▶ **Passage shown**
It wasn’t always intended, so to say, it was just for pure joy. I like the song. I’ve always liked that song, I told Sascha ‘let’s do a cover version of it’ and Sascha said ‘oh my god no, it’s been done to death, too many times already’. So, I said ‘I don’t do it for commercial reasons, I don’t do it to get approval or acclaim, I just wanted to do it because I wanted to hear it! I like it! Let’s do it! We can afford to produce a track and not use it at all, we have that luxury’. So, I won and he agreed. We did it and it turned out to be great! But not like an Avantasia track, so, I said ‘ok, so it’s not quite a typical Avantasia track, but, if we ask Eric Martin as a duet partner then it sounds like an Avantasia song’. Also, what was so great about that song, the album’s full of long songs. I don’t want to say it’s difficult to access, but there’s like four songs that are quite long. There’s a lot of sophisticated material on the album, so, I thought ‘a four-minute rock song, straight forward, with a great anthemic melody, a song that’s a little bit up-tempo, that you can sing along to even before you’ve heard it for the first time’. It’s something to counter balance the most sophisticated material on the album. That’s when I said ‘ok, it doesn’t belong to the concept, but let’s use it on the album because it sounds like Avantasia and it’s a great song’. Of course, we knew we would get some flak for it, you know, there’s some people saying it ruins the listening experience of the album…What the f***! Press the stop button before it starts! No problem! hahaha

M-R: So, getting to the upcoming Moonglow tour, it has taken twenty years to get over here! Are you and the ensemble of Avantasia as excited as we are that you’re finally coming?

▶ **Set problem A**
In the interview passage, whom did the speaker propose bringing in as a duet partner to make the cover sound like an Avantasia song?

▶ **Rows**
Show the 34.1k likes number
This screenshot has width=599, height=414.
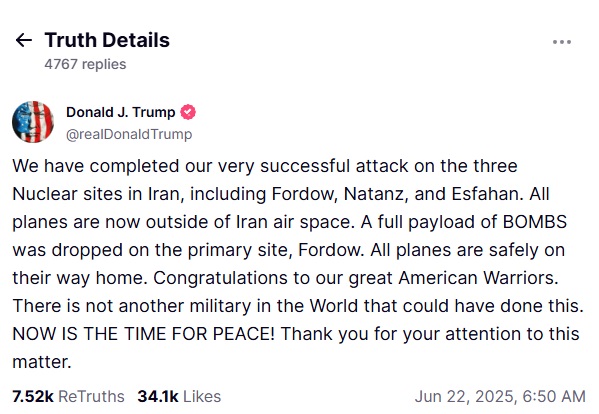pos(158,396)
---
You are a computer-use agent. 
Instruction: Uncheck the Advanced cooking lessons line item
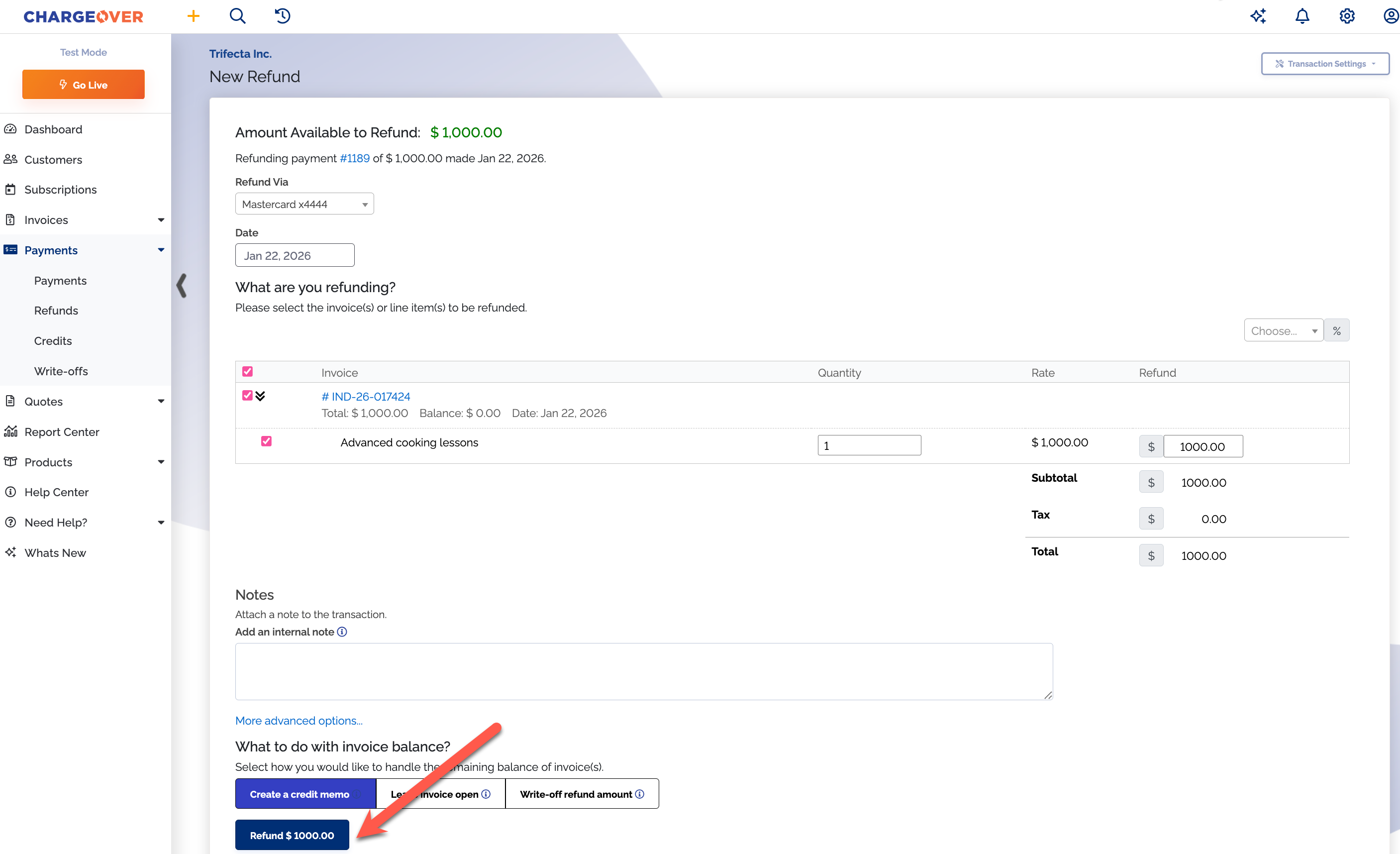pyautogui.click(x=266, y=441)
--
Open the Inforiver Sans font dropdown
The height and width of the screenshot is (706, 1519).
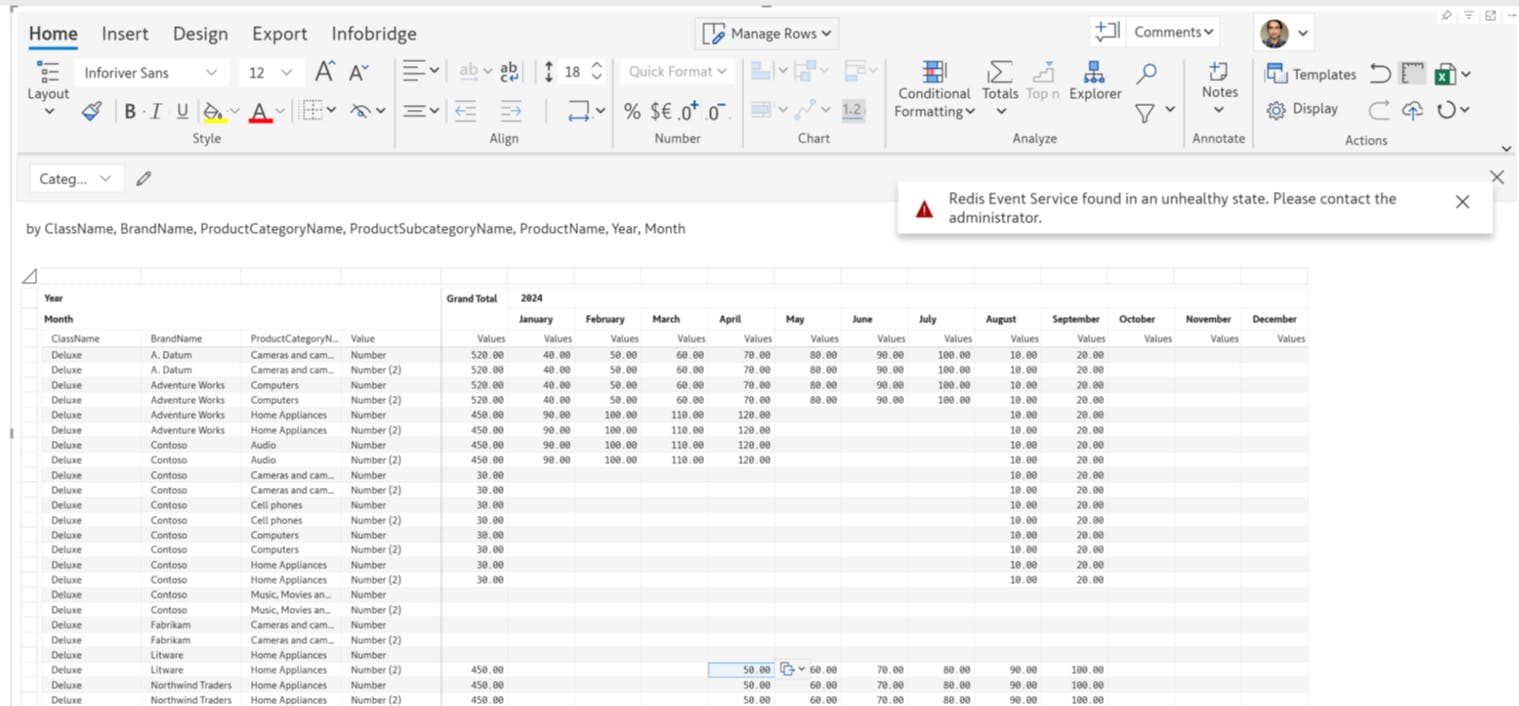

▶ **Set problem B**
Please copy out, word for word, the part of the records that opens with the line containing "Show the 34.1k likes number" and closes with the line containing "pos(158,396)", and leave the pictures out.

▶ **Worked solution A**
Eric Martin.

▶ **Worked solution B**
Show the 34.1k likes number
This screenshot has width=599, height=414.
pos(158,396)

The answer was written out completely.